Rob Schwarzwalder is Senior Vice President at Family Research Council. This article appeared in Christian Headlines on March 30, 2015.
Abraham Lincoln had two portraits displayed in his study: One was of Andrew Jackson, who as president had preserved the Union by preventing South Carolina from leaving it, and the other was of the British statesman John Bright.
Most Americans at least have heard of Jackson; few know anything about John Bright.
Bright was America’s greatest friend in the British Parliament, and the staunchest opponent of slavery of his time. During our Civil War, he maintained a stout advocacy for both Lincoln and the Constitution the 16th President fought to preserve, in significant degree because of his undying hatred of human bondage. As he said during one parliamentary debate:
… he must be deaf and blind, and worse than deaf and blind, who does not perceive that through the instrumentality of this (American) strife, that most odious and most indescribable offence against man and against Heaven, the slavery of the South, the bondage of four millions of our fellow-creatures, is coming to a certain and rapid end … I look forward to the time when I shall stand upon this platform (and) … rejoice that England did not in the remotest manner, by a word or breath, or the raising of a finger, or the setting of a type, do one single thing to promote the atrocious object of the leaders of this accursed insurrection.
Bright was instrumental in preventing Britain from coming-in on the side of the rebels. As current Tory MP and Bright biographer Bill Cash writes,
In 1863, Bright defeated a resolution in the House of Commons for an alliance between Britain, the Emperor Napoleon II of France, and the southern Confederate states against the North, as well as ditching the £16 million support raised in England to support the South – the equivalent today of $1.7 billion (estimated by reference to the UK retail price index) – with the British Navy ruling the waves, this undoubtedly would have tipped the balance against the North, particularly given the support of Prime Minister Palmerston, Gladstone and Russell for the South at that time.
Lincoln was deeply moved by Bright’s allegiance, of whom he said, “I believe he is the only British statesman who has been unfaltering in his confidence in our ultimate success.” In fact, as noted by historian Thomas Hahn, “Though Lincoln did not write directly to Bright, he showed his admiration for the Englishman by granting a Presidential pardon to one of his constituents: ‘. . . whereas . . . this pardon is desired by John Bright of England; Now therefore, be it known that I, Abraham Lincoln, President of the United States of America, these and divers other considerations me thereunto moving, and especially as a public mark of the esteem held by the United States for the character and steady friendship of the said John Bright, do hereby grant a pardon to the said [conspirator]. . . ‘.”
After his assassination, Lincoln’s wallet was found to have a clipping of a letter Bright sent New York editor Horace Greeley about Lincoln’s reelection. The Library of Congress now displays this clipping online; Bright’s comments read, in part:
I believe that the effect of Mr. Lincoln’s reelection in England, and in Europe, and, indeed throughout the world, will be this: It will convince all men that the integrity of your great country will be preserved, and it will show that Republican institutions, with an instructed and patriotic people, can bear a nation safely and steadily through the most desperate perils.

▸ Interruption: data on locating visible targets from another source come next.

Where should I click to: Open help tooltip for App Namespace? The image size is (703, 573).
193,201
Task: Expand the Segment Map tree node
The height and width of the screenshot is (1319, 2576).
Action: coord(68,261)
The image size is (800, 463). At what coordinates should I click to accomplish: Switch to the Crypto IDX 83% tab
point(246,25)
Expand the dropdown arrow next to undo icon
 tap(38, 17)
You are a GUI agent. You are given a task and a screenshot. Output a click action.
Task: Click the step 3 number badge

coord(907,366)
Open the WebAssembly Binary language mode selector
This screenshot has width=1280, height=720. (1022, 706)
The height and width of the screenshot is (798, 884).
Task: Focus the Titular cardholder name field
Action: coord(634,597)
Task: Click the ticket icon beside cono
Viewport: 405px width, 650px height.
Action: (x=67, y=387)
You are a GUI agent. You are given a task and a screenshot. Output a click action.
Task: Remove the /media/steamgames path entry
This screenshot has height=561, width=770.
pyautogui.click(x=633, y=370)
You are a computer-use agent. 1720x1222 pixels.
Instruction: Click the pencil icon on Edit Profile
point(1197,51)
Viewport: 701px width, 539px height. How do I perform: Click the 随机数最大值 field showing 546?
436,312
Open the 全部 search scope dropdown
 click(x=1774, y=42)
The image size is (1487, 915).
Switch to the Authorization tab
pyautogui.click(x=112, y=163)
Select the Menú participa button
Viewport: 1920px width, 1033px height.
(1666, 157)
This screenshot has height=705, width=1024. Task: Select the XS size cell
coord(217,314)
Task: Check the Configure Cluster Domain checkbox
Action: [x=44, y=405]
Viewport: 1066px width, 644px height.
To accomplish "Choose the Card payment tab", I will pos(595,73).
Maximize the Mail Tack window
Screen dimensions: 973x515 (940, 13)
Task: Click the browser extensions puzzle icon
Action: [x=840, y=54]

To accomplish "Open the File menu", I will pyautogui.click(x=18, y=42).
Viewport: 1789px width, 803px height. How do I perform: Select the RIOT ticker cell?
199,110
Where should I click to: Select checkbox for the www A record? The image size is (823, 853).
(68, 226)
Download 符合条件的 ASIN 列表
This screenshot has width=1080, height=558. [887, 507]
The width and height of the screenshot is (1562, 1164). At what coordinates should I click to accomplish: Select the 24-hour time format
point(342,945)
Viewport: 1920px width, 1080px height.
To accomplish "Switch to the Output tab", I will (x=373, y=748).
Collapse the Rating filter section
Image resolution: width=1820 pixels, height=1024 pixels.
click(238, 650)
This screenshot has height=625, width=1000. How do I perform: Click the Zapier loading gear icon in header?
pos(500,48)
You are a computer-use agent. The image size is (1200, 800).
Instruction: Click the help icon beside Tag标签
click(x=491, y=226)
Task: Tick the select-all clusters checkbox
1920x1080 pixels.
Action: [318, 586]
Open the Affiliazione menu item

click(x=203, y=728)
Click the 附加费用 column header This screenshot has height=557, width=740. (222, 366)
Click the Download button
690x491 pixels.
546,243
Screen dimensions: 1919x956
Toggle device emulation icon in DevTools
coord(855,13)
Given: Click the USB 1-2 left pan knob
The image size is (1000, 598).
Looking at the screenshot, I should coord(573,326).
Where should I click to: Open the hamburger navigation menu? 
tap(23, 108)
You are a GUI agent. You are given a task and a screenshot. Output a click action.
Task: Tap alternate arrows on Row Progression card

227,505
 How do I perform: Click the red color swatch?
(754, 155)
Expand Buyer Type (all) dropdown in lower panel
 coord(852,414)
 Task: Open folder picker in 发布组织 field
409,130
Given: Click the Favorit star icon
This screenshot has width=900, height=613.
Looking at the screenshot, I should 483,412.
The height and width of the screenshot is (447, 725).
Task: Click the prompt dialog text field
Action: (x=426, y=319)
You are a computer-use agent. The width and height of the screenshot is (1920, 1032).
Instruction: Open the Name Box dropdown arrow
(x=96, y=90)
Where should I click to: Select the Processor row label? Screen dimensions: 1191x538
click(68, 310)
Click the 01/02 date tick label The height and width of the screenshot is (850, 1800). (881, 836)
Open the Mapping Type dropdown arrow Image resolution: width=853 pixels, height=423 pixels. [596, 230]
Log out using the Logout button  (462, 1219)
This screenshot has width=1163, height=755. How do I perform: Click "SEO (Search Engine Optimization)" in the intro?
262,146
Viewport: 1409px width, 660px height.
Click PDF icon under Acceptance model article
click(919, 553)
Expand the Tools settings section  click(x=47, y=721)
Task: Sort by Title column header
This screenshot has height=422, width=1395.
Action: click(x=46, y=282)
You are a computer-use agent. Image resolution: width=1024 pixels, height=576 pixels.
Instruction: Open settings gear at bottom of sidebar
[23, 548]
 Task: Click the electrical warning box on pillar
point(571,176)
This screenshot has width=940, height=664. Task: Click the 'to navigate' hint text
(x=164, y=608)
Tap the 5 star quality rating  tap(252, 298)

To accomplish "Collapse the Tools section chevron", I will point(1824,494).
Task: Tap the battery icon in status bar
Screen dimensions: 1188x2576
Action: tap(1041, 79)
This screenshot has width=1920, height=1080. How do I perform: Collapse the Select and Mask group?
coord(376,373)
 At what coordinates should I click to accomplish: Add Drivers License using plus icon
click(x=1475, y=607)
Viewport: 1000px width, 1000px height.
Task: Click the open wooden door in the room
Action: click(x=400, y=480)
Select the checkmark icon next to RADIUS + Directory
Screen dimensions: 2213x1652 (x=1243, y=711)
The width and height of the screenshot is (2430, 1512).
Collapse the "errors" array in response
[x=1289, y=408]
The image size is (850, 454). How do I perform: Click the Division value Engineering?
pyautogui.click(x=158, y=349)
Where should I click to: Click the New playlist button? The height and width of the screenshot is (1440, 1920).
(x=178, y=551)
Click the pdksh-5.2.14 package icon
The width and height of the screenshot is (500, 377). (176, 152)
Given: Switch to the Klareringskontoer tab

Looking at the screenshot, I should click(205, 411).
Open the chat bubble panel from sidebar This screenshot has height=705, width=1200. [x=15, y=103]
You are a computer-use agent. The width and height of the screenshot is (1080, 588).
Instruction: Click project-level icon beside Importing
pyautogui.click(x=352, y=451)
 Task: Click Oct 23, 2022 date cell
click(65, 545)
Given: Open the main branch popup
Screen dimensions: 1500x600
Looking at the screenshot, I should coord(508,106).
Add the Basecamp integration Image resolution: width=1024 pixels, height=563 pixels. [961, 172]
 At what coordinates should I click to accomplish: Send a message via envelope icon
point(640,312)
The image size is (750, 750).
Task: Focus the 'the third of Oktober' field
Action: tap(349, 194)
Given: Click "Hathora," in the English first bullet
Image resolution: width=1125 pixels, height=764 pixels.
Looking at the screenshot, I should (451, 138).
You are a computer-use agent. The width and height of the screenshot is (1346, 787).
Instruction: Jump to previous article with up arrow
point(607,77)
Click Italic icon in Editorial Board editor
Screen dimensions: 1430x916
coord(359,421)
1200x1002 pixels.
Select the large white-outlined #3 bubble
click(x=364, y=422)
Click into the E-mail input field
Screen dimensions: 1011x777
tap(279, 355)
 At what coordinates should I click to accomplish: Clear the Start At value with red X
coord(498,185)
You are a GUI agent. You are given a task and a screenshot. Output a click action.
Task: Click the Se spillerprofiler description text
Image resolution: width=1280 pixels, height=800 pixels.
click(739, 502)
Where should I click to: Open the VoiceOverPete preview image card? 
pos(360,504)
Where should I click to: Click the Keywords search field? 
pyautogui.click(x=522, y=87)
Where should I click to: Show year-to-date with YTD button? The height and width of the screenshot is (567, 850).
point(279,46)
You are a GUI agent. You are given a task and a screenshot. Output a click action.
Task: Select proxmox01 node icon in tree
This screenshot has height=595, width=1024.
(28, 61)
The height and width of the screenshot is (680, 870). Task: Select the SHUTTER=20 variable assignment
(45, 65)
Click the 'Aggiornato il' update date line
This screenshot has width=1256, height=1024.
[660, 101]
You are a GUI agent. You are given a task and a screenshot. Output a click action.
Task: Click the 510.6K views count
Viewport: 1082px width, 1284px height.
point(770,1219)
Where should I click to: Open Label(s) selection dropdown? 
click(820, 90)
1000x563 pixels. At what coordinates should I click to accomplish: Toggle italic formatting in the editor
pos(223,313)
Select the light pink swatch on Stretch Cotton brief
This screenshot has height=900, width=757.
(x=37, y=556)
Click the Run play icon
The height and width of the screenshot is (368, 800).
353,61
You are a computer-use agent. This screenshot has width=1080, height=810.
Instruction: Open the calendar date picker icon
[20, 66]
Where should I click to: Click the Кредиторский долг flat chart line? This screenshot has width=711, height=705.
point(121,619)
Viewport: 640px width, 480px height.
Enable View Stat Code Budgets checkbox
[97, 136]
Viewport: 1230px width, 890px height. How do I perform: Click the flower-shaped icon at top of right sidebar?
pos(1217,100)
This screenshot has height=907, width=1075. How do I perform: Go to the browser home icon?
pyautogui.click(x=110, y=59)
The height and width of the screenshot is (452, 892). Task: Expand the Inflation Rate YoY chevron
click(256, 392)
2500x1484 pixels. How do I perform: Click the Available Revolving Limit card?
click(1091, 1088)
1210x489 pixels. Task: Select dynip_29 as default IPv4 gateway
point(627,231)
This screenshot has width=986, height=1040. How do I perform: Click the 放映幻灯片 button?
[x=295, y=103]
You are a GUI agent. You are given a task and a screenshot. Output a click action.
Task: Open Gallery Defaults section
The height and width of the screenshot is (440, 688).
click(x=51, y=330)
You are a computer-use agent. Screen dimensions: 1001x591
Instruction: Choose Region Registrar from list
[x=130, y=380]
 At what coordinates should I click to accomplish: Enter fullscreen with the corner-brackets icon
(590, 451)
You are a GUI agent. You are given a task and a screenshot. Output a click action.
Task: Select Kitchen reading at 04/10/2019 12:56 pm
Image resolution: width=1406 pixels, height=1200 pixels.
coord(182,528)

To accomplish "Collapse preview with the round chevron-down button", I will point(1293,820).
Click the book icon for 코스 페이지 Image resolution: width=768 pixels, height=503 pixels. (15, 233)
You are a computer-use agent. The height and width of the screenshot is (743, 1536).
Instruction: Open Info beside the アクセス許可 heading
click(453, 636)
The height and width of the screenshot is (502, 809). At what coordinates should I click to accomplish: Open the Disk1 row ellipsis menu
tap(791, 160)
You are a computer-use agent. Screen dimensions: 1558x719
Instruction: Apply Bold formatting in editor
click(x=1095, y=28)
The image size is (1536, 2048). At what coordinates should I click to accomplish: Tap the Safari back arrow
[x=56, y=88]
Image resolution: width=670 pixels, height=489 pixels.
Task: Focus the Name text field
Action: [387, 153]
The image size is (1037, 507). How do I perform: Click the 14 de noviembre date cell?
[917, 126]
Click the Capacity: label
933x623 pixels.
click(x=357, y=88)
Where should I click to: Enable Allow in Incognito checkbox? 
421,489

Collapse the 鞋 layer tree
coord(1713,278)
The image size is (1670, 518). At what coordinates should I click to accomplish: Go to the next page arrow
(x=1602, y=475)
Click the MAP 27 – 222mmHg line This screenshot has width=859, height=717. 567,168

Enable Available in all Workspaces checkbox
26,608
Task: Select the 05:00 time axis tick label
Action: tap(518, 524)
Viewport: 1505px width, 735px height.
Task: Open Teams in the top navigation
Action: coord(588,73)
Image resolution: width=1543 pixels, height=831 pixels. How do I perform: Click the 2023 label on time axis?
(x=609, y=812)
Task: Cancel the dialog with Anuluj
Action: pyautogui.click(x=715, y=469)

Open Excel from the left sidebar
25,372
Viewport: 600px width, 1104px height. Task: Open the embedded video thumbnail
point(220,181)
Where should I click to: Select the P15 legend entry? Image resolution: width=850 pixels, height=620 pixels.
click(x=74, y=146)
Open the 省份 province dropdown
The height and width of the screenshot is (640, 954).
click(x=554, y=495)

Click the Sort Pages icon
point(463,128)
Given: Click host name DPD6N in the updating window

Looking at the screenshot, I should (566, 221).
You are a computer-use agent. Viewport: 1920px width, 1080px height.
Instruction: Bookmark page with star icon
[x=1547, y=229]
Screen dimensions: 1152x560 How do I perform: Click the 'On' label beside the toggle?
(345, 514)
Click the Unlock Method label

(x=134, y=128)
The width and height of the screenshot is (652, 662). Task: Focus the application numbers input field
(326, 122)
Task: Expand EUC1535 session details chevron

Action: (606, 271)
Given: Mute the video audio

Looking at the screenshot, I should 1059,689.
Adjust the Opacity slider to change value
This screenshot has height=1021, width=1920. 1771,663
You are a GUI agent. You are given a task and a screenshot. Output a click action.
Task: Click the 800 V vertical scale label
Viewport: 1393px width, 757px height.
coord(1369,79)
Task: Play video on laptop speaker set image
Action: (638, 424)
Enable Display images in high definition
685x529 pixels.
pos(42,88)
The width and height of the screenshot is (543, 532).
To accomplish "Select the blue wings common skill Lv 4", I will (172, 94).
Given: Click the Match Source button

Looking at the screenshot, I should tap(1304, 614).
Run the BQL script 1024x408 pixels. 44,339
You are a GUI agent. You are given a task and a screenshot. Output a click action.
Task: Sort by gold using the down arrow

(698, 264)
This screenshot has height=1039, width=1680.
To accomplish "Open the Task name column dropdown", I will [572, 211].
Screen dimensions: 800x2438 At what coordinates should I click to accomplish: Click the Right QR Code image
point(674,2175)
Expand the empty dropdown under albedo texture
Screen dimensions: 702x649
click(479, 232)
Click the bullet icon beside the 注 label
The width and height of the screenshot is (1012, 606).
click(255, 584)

In the same letter, Bright showed great insight into the character of the Illinois rail-splitter, insight few of American politicians of Lincoln’s day seemed to possess. Bright wrote that Lincoln was not seen as
… wiser or better than all other men on your continent, but … in his career (can be seen) a grand simplicity of purpose, and a patriotism which knows no change and which does not falter … To us, looking on from this distance, and unmoved by the passions from which many of your people can hardly be expected to be free – regarding his Presidential path with the calm judgment which belongs rather to history that to present time … we see in it an honest endeavor faithfully to do the work of his great office, and, in the doing of it, a brightness of personal honor on which no adversary has yet been able to fix a stain.
Bright long out-lived Lincoln, but their joint dream of a world where slavery was no more connected them in an intercontinental alliance of mind and heart that is rare in public life.
Were they alive today, both men would be appalled by the slavery of our time – the more than 25 million men, women, and children trafficked around the world, including the thousands in our own country.
FRC has taken a strong stance against human trafficking, and provides resources as you prayerfully consider what you and your church might do to stop this moral plague. Here are a few:
Human Trafficking: Modern Slavery – FRC Webcast with Shared Hope International president Linda Smith and Mark Blackwell, founder and president of Justice Ministries
Modern Slavery: How to Fight Human Trafficking in Your Community – booklet by former senior federal anti-trafficking official J. Robert Flores
How Do We Eradicate Sex Trafficking? – op-ed by the director of FRC’s Center for Human Trafficking, Arina Grossu, published in The Christian Post
Lincoln and Bright were among the few in their generation who were willing to fight, at great personal and political cost, one of the greatest evils of their day. Will we join them, in spirit if not in fact, in opposing and fighting against one of ours?